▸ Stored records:
──────

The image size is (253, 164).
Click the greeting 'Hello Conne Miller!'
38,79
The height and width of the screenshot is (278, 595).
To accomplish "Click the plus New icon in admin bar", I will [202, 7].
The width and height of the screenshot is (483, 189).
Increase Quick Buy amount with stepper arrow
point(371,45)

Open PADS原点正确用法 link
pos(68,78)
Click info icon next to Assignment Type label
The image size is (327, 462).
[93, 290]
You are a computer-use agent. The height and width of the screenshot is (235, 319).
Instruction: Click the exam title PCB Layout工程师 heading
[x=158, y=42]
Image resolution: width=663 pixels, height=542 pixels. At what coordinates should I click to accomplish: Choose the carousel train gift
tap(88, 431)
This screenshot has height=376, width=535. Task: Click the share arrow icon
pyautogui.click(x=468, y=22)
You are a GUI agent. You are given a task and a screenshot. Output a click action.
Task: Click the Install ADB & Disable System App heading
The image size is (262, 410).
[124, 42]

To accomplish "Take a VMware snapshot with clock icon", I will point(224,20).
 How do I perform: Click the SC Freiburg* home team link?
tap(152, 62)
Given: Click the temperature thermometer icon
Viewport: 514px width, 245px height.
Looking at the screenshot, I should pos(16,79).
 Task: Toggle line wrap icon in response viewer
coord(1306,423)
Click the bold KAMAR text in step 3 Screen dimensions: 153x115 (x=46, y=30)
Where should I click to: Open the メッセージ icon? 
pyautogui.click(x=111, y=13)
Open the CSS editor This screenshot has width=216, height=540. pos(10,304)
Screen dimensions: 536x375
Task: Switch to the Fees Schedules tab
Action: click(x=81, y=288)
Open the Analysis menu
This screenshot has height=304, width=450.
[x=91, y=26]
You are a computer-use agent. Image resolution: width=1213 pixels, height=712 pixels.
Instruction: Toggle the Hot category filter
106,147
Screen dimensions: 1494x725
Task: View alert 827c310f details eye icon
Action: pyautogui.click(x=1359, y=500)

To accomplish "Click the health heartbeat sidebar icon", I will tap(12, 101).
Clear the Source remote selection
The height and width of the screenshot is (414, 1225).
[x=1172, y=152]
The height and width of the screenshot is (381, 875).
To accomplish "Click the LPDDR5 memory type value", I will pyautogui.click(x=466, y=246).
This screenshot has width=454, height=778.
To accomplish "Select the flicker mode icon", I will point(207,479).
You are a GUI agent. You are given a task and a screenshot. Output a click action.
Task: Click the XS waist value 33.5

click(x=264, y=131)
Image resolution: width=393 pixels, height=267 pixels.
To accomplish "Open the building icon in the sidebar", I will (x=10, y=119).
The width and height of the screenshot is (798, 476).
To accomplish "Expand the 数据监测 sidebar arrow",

──────

Using only the data above, copy out the lines that include the word "agent".

You are a computer-use agent. The height and width of the screenshot is (235, 319).
You are a GUI agent. You are given a task and a screenshot. Output a click action.
You are a computer-use agent. Image resolution: width=1213 pixels, height=712 pixels.
You are a GUI agent. You are given a task and a screenshot. Output a click action.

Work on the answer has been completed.